House debates
Wednesday, 24 June 2026
Questions without Notice
Cost of Living
2:21 pm
Carina Garland (Chisholm, Australian Labor Party) | Link to this | Hansard source
My question is to the Treasurer. What do today's inflation figures tell us about the cost-of-living pressures facing Australians? What action is the Albanese Labor government taking to help people get ahead, and what resistance has there been?
Jim Chalmers (Rankin, Australian Labor Party, Treasurer) | Link to this | Hansard source
The member for Chisholm is a wonderful representative of that proud multicultural community in Melbourne that she represents so well. New data, as I said before, from the Australian Bureau of Statistics show that headline inflation fell in both monthly and annual terms once again today. Inflation came off substantially in the month of May and it also moderated in annual terms. This is the second consecutive month that we have seen inflation fall in our economy. We welcome that development, but we're not complacent about that. Even though today's data was much better than the market expected, much better than forecast, we do recognise that people are still under pressure in our communities and in our economy. That's why helping with the cost of living and helping people get ahead are central priorities of this Albanese Labor government.

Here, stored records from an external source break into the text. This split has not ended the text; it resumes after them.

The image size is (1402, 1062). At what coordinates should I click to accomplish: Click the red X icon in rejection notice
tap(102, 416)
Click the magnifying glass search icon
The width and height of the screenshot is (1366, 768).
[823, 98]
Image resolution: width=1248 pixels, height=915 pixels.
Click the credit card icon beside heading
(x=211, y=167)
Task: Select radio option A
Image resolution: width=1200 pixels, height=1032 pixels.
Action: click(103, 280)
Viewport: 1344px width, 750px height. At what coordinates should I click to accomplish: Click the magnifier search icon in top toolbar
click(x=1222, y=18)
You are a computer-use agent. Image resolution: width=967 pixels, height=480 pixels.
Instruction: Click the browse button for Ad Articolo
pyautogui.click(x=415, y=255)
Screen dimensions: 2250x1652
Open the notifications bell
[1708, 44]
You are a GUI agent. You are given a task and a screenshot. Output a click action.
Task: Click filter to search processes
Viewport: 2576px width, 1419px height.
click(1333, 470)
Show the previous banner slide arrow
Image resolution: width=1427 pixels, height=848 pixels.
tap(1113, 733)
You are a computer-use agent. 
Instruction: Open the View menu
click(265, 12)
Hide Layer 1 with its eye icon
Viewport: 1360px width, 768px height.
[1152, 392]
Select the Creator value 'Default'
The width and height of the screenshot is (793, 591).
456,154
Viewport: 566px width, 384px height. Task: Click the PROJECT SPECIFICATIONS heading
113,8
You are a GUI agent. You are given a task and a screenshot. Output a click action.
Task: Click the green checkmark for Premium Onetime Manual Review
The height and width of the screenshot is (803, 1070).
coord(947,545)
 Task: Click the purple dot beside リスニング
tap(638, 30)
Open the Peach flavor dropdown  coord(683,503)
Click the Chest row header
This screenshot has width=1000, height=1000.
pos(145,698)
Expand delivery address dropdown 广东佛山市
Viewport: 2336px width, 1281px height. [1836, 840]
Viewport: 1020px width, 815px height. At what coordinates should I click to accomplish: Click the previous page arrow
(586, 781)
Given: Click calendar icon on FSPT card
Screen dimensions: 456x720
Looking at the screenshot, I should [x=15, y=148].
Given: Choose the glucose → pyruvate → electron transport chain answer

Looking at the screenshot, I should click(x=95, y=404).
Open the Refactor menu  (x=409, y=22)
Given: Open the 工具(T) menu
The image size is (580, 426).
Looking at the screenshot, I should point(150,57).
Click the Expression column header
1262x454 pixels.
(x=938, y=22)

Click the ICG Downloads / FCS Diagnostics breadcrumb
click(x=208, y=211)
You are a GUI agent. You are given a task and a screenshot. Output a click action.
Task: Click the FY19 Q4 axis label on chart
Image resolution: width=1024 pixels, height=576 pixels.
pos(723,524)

As the Prime Minister said a moment ago, if you just think about the real change that we are delivering next Wednesday—just the change that we are delivering from 1 July—more than 14 million Australians will get another tax cut from this Labor government, opposed by those opposite. The national minimum wage will increase by six per cent. Modern award wages will increase by 4¾ per cent following our submission to the Annual wage review. Parents will get 26 weeks of paid parental leave, up from 24 weeks. There'll be the regular indexation. There'll also be Australian workers benefiting, for the first time, from having their super paid at the same time as their salary and their wages. There'll be the new ban on excessive pricing of groceries. This is on top of the substantial tax reforms that we put in the budget before the parliament to give every working taxpayer two more tax cuts in the form of the working Australians tax offset and the standard deduction that those opposite voted against, and those on top of the extension to the fuel excise relief that the Prime Minister announced on the weekend.
This goes to a very important difference between this side of the House and that side of the House. This side of the House is delivering cost-of-living relief and delivering real change. The three right-wing parties over there are standing in the way of that cost-of-living help that we are delivering. They are all united by a divisive antiworker agenda, all three of them. But whether it's tax cuts for every taxpayer, higher wages for workers or help for first home buyers, we are on the side of workers and first home buyers on this side of the House, and those opposite are against them.